Gn 22:1-2, 9a, 10-13, 15-18
Rom 8:31b-34
Mk 9:2-10
ver un video con consejos para la homilía: https://www.youtube.com/watch?v=jlP9cZaJ-jA
Ya era un milagro que Abraham y Sarah tuvieran un hijo, Isaac. Su nombre significa “risas”, porque cuando Dios les prometió que iban a tener un hijo, Abraham, que tenía 99 años de edad y Sarah, 90, rieron a carcajadas. Y aún así sucedió. A Abraham lo llamaban “Abram” (“padre glorificado”), pero Dios cambió su nombre a “Abraham” (“padre de muchos”). Por lo tanto, Isaac fue el comienzo de la realización de esta maravillosa promesa de que Abraham tendría tantos descendientes como la infinidad de estrellas del cielo.
Qué prueba más difícil cuando Dios le dijo que iba a tomar ese hijo único para sí mismo. ¿Cómo se haría realidad la promesa de Dios? ¿Y por qué lo haría, teniendo en cuenta su promesa? Aun así, a pesar de las preguntas sin respuestas, Abraham confió y obedeció. Él es, verdaderamente, nuestro “padre en la fe”.

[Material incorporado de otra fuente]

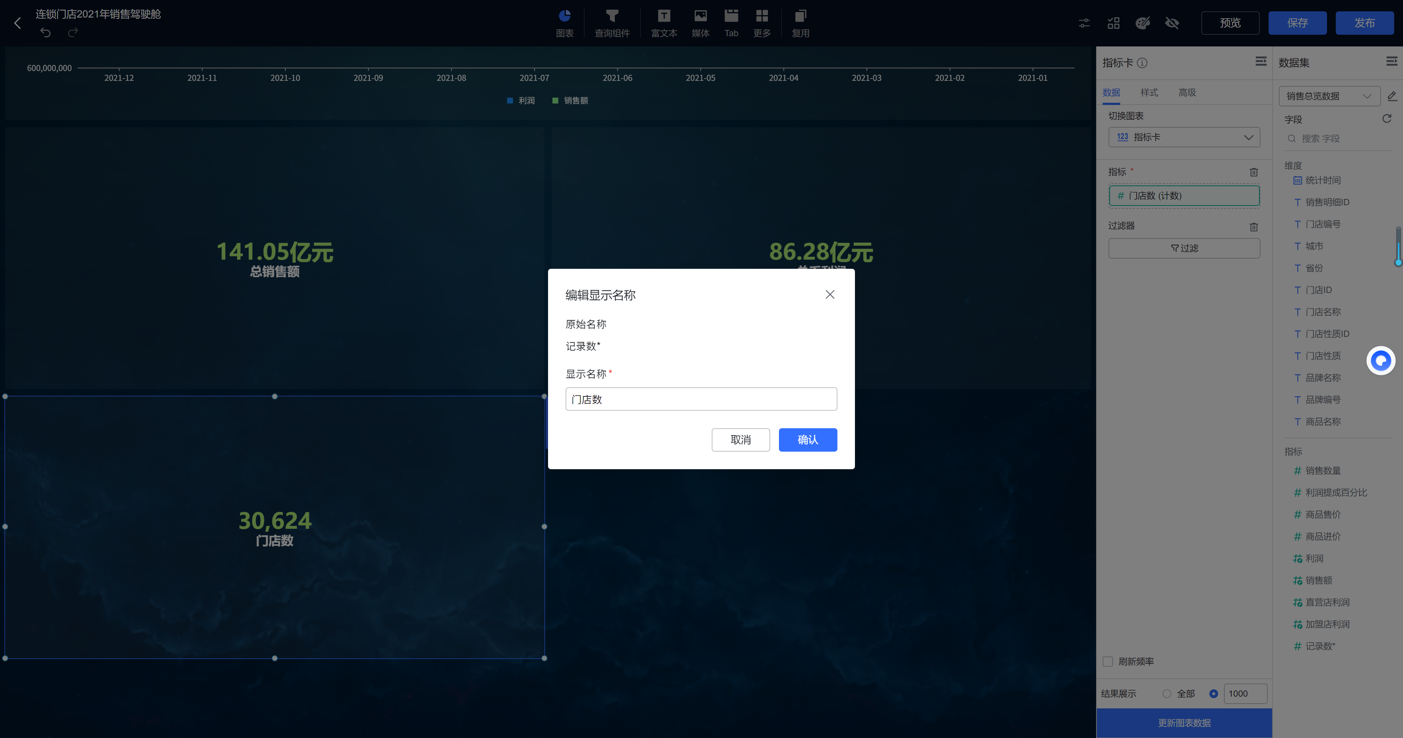1403x738 pixels.
Task: Click the 图表 chart icon in toolbar
Action: [564, 23]
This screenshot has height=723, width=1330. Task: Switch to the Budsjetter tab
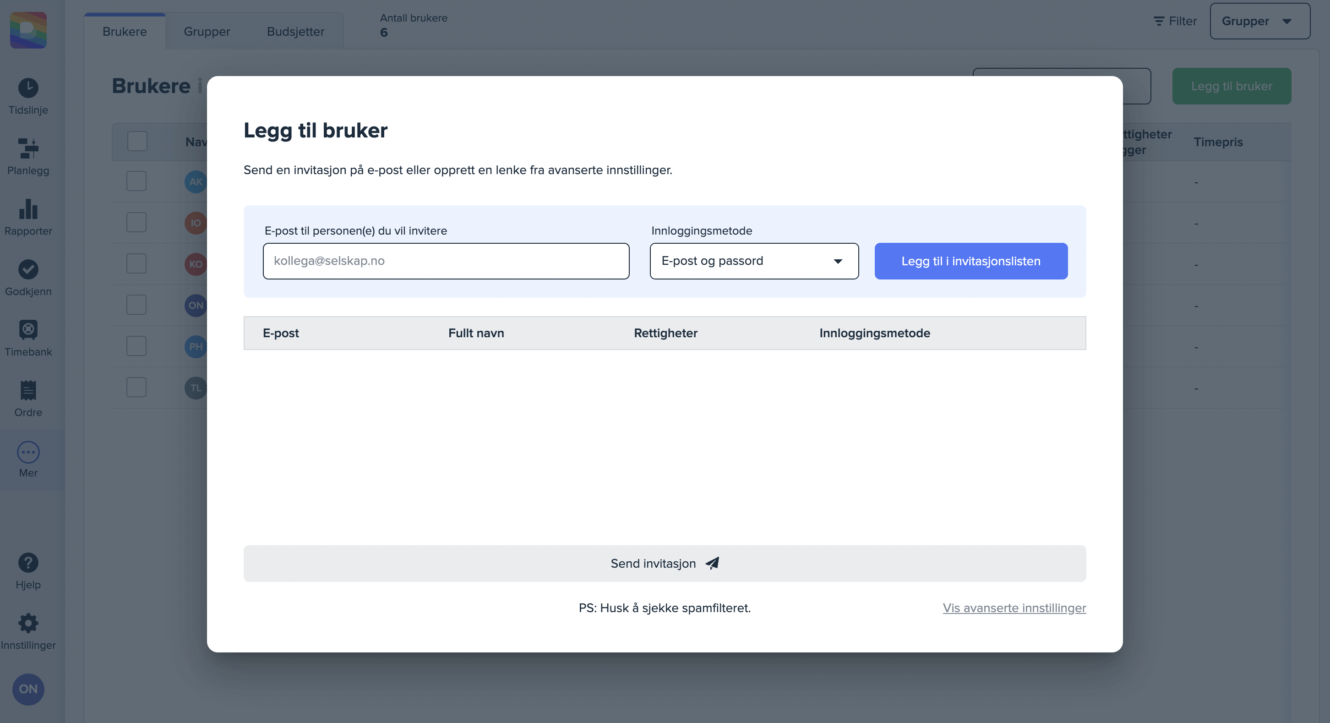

Dios le puso a Abraham esta prueba como un anuncio de Cristo. El Padre eterno daría su propio Hijo para la vida del mundo. Pero, nuevamente, ¿cómo podría hacer una cosa así? La pregunta sobre Isaac recién resuena, siglos más tarde, en el Calvario. Si el Padre ama a su Hijo, ¿cómo podría sacrificarlo en la madera de la cruz?
La respuesta, como la expresó Tomás de Aquino, reside en el hecho de que Dios llenó a su Hijo con tanto amor, que este pudo sacrificarse por nosotros. No hay enemistad alguna entre el Padre y el Hijo. Solo hay amor, un amor que impulsa al Hijo a entregarse por los demás. Cristo dijo acerca de su propia vida: “Tengo autoridad para darla, y tengo autoridad para tomarla de nuevo”. Hablaba del poder del amor.
Ese es el poder que está en el centro de la Cultura de la vida. Es un amor por el cual nos sacrificamos por los demás. Es un amor que, como el amor que Dios le demostró a Abraham, destaca la vida por sobre la muerte. Es un amor que ve y comprende que, en cada circunstancia, Dios está con nosotros (2da lectura) y que nadie puede estar contra nosotros, es decir, nadie puede prevalecer y hacernos el máximo daño. Siempre tenemos el poder de hacer lo que está bien, de evitar la injusticia y de recibir la vida. La Cuaresma es la oportunidad de ejercitar la fe, la confianza, el amor que necesitamos para hacer precisamente eso. Y aun así no hay un mero ejercicio de la voluntad. Es la respuesta al regalo de Dios en Cristo Jesús, el Hijo único muy amado a quien escuchamos y el único a quien debemos obedecer.